• [What the task requires]:
Please return the listing exactly as written, but without its pictures.

Content starts

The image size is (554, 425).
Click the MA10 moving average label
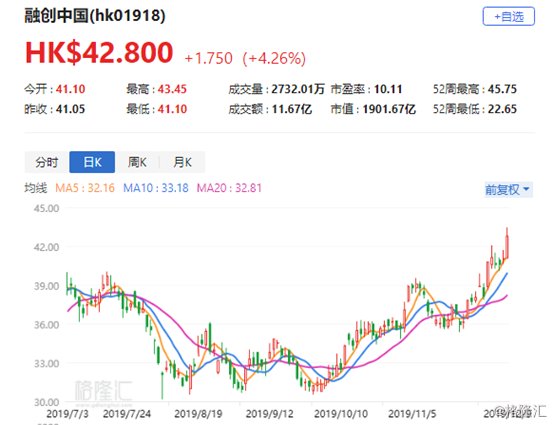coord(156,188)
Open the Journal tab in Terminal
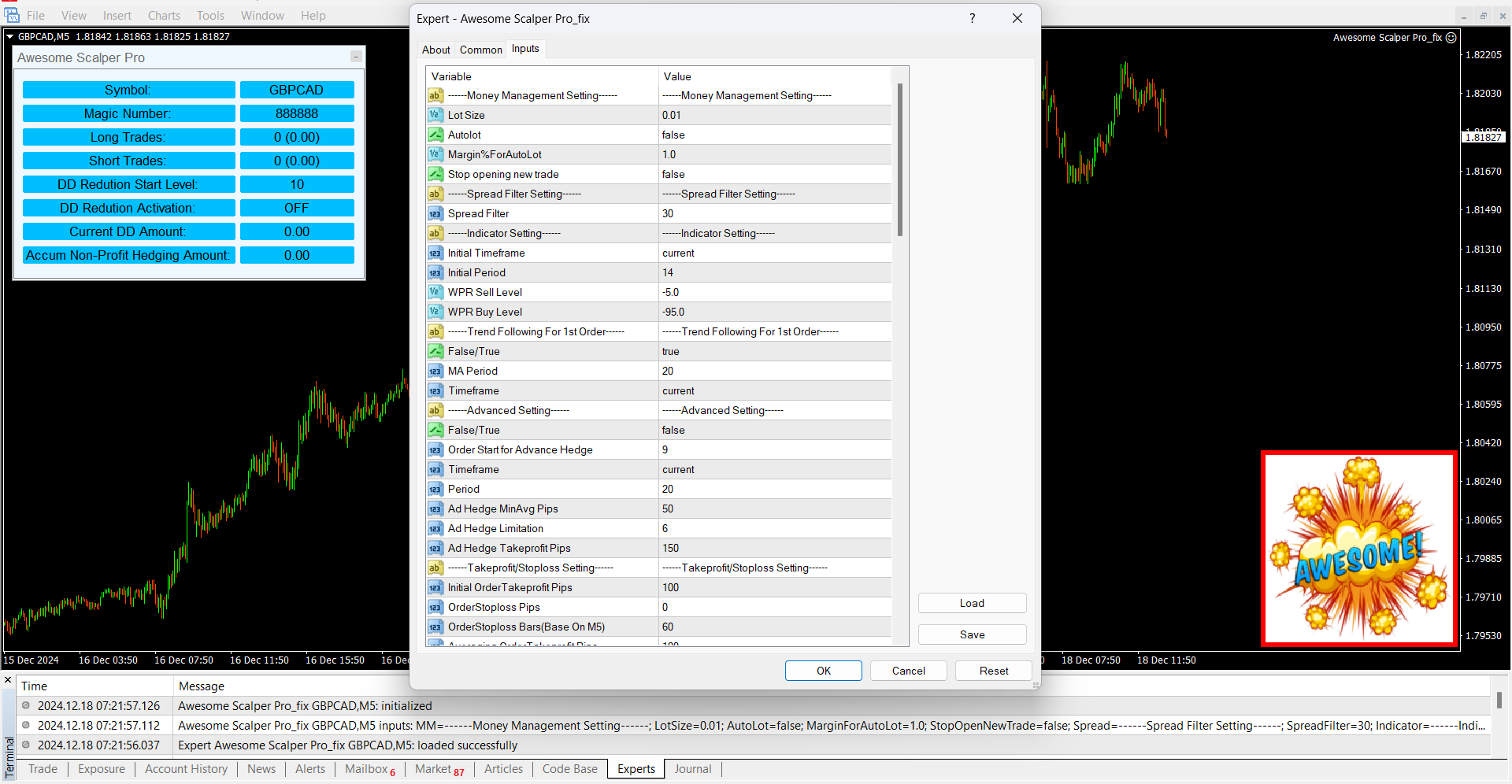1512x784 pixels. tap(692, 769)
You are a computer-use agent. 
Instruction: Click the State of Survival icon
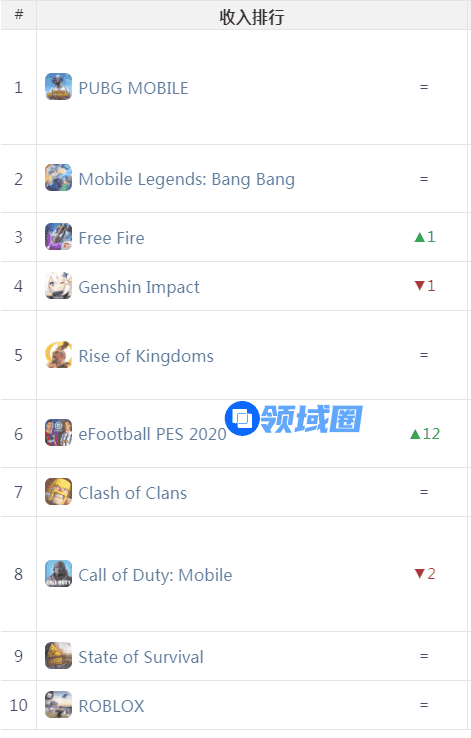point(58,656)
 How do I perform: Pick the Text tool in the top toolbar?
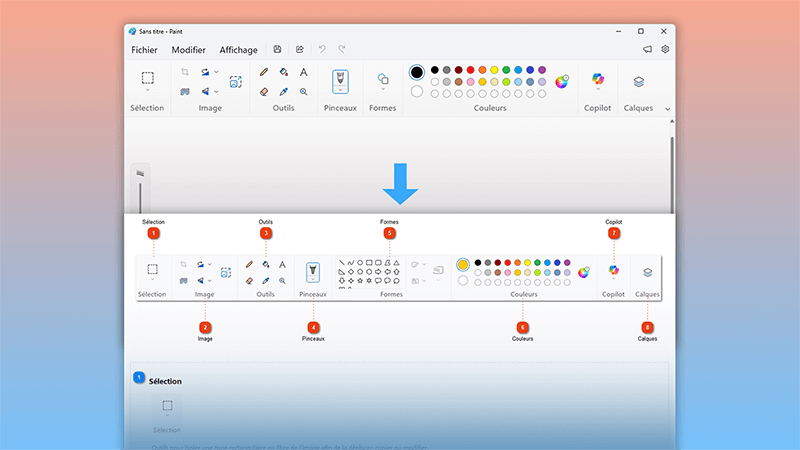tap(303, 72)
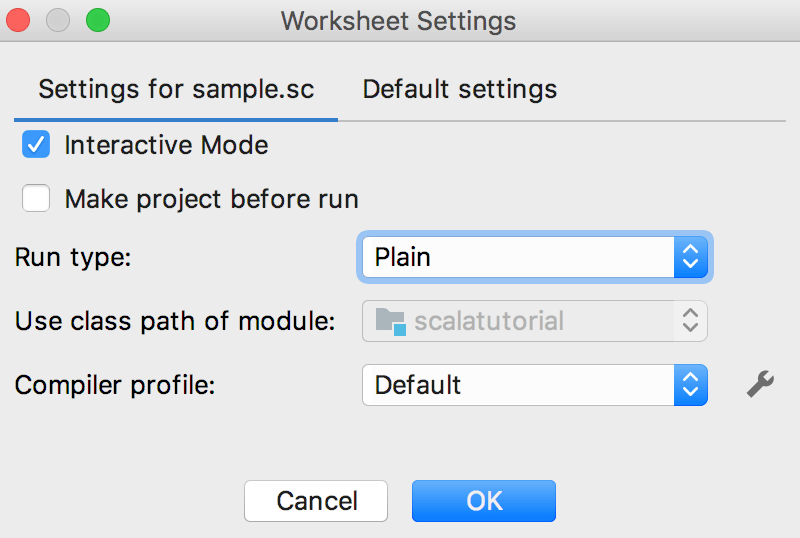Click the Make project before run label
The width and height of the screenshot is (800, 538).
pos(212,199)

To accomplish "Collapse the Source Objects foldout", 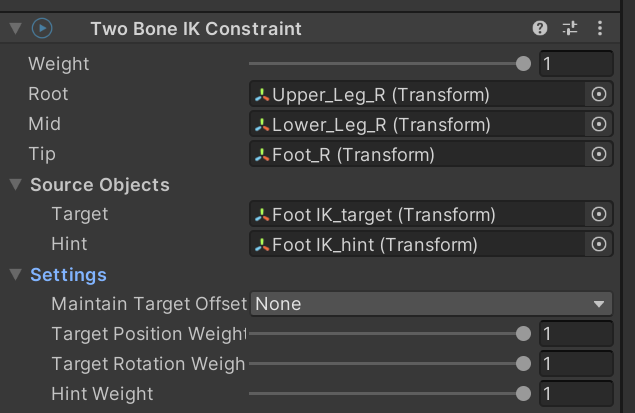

Content ends

• [Output of the task]:
The image size is (554, 425).
Click the MA10 moving average label
coord(156,188)
Open the Journal tab in Terminal
1512x784 pixels. tap(692, 769)
You are a computer-use agent. 
Instruction: Click the State of Survival icon
point(58,656)
 How do I perform: Pick the Text tool in the top toolbar?
tap(303, 72)
Click the Make project before run label
The width and height of the screenshot is (800, 538).
pos(212,199)

To accomplish "Collapse the Source Objects foldout", 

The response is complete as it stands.